● EXERCISE:
Please set out every one of the lines below as a numbered list, leaving out any blank lines.

[Pointing records for text and page elements]

-----

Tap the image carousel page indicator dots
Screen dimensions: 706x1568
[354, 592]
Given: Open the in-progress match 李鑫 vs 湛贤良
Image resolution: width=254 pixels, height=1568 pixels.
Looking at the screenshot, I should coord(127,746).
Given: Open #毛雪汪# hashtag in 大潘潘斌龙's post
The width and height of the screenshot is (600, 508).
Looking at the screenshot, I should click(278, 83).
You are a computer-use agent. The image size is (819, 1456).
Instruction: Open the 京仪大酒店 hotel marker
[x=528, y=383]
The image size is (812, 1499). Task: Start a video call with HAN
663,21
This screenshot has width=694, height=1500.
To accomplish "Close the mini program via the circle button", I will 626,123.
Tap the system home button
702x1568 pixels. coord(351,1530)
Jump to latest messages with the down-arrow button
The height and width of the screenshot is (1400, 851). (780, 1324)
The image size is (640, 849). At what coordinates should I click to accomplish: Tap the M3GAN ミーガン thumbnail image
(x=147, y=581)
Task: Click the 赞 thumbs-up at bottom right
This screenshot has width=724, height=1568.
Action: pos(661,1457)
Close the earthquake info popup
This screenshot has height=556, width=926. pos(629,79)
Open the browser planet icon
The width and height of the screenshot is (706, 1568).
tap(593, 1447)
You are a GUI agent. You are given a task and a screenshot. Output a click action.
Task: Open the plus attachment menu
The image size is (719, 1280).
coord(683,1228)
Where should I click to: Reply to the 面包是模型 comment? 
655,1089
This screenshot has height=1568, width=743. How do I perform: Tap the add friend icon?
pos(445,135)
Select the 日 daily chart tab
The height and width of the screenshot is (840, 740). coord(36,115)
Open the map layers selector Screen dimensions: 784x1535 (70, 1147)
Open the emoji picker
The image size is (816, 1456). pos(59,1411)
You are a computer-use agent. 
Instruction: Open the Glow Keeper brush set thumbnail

-----

● RESPONSE TO THIS EXERCISE:
1. Tap the image carousel page indicator dots
2. Screen dimensions: 706x1568
3. [354, 592]
4. Given: Open the in-progress match 李鑫 vs 湛贤良
5. Image resolution: width=254 pixels, height=1568 pixels.
6. Looking at the screenshot, I should coord(127,746).
7. Given: Open #毛雪汪# hashtag in 大潘潘斌龙's post
8. The width and height of the screenshot is (600, 508).
9. Looking at the screenshot, I should click(278, 83).
10. You are a computer-use agent. The image size is (819, 1456).
11. Instruction: Open the 京仪大酒店 hotel marker
12. [x=528, y=383]
13. The image size is (812, 1499). Task: Start a video call with HAN
14. 663,21
15. This screenshot has width=694, height=1500.
16. To accomplish "Close the mini program via the circle button", I will 626,123.
17. Tap the system home button
18. 702x1568 pixels. coord(351,1530)
19. Jump to latest messages with the down-arrow button
20. The height and width of the screenshot is (1400, 851). (780, 1324)
21. The image size is (640, 849). At what coordinates should I click to accomplish: Tap the M3GAN ミーガン thumbnail image
22. (x=147, y=581)
23. Task: Click the 赞 thumbs-up at bottom right
24. This screenshot has width=724, height=1568.
25. Action: pos(661,1457)
26. Close the earthquake info popup
27. This screenshot has height=556, width=926. pos(629,79)
28. Open the browser planet icon
29. The width and height of the screenshot is (706, 1568).
30. tap(593, 1447)
31. You are a GUI agent. You are given a task and a screenshot. Output a click action.
32. Task: Open the plus attachment menu
33. The image size is (719, 1280).
34. coord(683,1228)
35. Where should I click to: Reply to the 面包是模型 comment? 
36. 655,1089
37. This screenshot has height=1568, width=743. How do I perform: Tap the add friend icon?
38. pos(445,135)
39. Select the 日 daily chart tab
40. The height and width of the screenshot is (840, 740). coord(36,115)
41. Open the map layers selector Screen dimensions: 784x1535 (70, 1147)
42. Open the emoji picker
43. The image size is (816, 1456). pos(59,1411)
44. You are a computer-use agent. 
45. Instruction: Open the Glow Keeper brush set thumbnail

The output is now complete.